# TASK BRIEF
Can you transcribe every one of the following lines word for word?

(SUPPLIED INFORMATION Opens)

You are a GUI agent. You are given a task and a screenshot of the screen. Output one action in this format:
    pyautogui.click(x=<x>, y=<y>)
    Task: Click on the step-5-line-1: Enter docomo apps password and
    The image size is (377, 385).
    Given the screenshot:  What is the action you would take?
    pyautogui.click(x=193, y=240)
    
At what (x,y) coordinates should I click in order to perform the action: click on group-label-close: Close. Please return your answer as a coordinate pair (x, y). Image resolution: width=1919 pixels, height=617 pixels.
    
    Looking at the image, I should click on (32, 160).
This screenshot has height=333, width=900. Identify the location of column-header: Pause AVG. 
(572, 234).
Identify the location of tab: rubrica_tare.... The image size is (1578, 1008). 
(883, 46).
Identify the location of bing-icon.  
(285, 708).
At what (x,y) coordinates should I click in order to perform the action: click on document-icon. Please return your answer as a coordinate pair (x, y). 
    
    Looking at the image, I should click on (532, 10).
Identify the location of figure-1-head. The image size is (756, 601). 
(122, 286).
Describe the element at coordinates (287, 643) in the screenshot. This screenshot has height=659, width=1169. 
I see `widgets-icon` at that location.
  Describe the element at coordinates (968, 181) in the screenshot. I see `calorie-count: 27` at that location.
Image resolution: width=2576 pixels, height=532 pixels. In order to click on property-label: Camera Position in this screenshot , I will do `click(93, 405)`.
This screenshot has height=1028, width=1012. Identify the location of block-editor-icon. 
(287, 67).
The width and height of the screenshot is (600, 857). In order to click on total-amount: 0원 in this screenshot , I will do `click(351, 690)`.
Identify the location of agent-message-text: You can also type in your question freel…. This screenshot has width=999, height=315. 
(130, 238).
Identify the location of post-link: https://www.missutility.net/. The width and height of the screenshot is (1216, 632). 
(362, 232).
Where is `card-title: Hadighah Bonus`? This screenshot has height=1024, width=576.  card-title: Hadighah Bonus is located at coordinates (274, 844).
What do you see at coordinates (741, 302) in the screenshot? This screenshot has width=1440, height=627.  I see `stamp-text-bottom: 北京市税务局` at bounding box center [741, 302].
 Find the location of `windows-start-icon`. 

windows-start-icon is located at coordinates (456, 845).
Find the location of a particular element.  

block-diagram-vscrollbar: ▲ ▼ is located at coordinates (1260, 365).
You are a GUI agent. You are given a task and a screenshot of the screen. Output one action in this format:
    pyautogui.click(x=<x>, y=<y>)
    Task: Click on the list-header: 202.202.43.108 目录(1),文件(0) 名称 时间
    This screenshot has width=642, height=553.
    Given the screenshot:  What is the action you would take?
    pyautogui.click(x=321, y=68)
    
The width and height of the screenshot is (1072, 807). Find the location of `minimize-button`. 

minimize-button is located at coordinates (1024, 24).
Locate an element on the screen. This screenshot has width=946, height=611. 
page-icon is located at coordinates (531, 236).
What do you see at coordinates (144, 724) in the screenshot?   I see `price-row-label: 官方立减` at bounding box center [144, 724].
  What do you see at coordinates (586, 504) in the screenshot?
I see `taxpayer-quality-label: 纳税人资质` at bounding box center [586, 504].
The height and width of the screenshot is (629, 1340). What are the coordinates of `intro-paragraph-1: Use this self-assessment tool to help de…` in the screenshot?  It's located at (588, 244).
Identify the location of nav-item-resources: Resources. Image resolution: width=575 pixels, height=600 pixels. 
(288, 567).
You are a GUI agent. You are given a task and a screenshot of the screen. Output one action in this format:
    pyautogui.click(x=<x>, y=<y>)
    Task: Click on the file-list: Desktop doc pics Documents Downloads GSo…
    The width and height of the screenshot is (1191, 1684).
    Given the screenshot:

(SUPPLIED INFORMATION Closes)

# TASK RESPONSE
You are a GUI agent. You are given a task and a screenshot of the screen. Output one action in this format:
    pyautogui.click(x=<x>, y=<y>)
    Task: Click on the step-5-line-1: Enter docomo apps password and
    The image size is (377, 385).
    Given the screenshot:  What is the action you would take?
    pyautogui.click(x=193, y=240)
    
At what (x,y) coordinates should I click in order to perform the action: click on group-label-close: Close. Please return your answer as a coordinate pair (x, y). Image resolution: width=1919 pixels, height=617 pixels.
    
    Looking at the image, I should click on (32, 160).
This screenshot has height=333, width=900. Identify the location of column-header: Pause AVG. 
(572, 234).
Identify the location of tab: rubrica_tare.... The image size is (1578, 1008). 
(883, 46).
Identify the location of bing-icon.  
(285, 708).
At what (x,y) coordinates should I click in order to perform the action: click on document-icon. Please return your answer as a coordinate pair (x, y). 
    
    Looking at the image, I should click on (532, 10).
Identify the location of figure-1-head. The image size is (756, 601). 
(122, 286).
Describe the element at coordinates (287, 643) in the screenshot. This screenshot has height=659, width=1169. 
I see `widgets-icon` at that location.
  Describe the element at coordinates (968, 181) in the screenshot. I see `calorie-count: 27` at that location.
Image resolution: width=2576 pixels, height=532 pixels. In order to click on property-label: Camera Position in this screenshot , I will do `click(93, 405)`.
This screenshot has height=1028, width=1012. Identify the location of block-editor-icon. 
(287, 67).
The width and height of the screenshot is (600, 857). In order to click on total-amount: 0원 in this screenshot , I will do `click(351, 690)`.
Identify the location of agent-message-text: You can also type in your question freel…. This screenshot has width=999, height=315. 
(130, 238).
Identify the location of post-link: https://www.missutility.net/. The width and height of the screenshot is (1216, 632). 
(362, 232).
Where is `card-title: Hadighah Bonus`? This screenshot has height=1024, width=576.  card-title: Hadighah Bonus is located at coordinates (274, 844).
What do you see at coordinates (741, 302) in the screenshot? This screenshot has width=1440, height=627.  I see `stamp-text-bottom: 北京市税务局` at bounding box center [741, 302].
 Find the location of `windows-start-icon`. 

windows-start-icon is located at coordinates (456, 845).
Find the location of a particular element.  

block-diagram-vscrollbar: ▲ ▼ is located at coordinates (1260, 365).
You are a GUI agent. You are given a task and a screenshot of the screen. Output one action in this format:
    pyautogui.click(x=<x>, y=<y>)
    Task: Click on the list-header: 202.202.43.108 目录(1),文件(0) 名称 时间
    This screenshot has width=642, height=553.
    Given the screenshot:  What is the action you would take?
    pyautogui.click(x=321, y=68)
    
The width and height of the screenshot is (1072, 807). Find the location of `minimize-button`. 

minimize-button is located at coordinates (1024, 24).
Locate an element on the screen. This screenshot has width=946, height=611. 
page-icon is located at coordinates (531, 236).
What do you see at coordinates (144, 724) in the screenshot?   I see `price-row-label: 官方立减` at bounding box center [144, 724].
  What do you see at coordinates (586, 504) in the screenshot?
I see `taxpayer-quality-label: 纳税人资质` at bounding box center [586, 504].
The height and width of the screenshot is (629, 1340). What are the coordinates of `intro-paragraph-1: Use this self-assessment tool to help de…` in the screenshot?  It's located at (588, 244).
Identify the location of nav-item-resources: Resources. Image resolution: width=575 pixels, height=600 pixels. 
(288, 567).
You are a GUI agent. You are given a task and a screenshot of the screen. Output one action in this format:
    pyautogui.click(x=<x>, y=<y>)
    Task: Click on the file-list: Desktop doc pics Documents Downloads GSo…
    The width and height of the screenshot is (1191, 1684).
    Given the screenshot:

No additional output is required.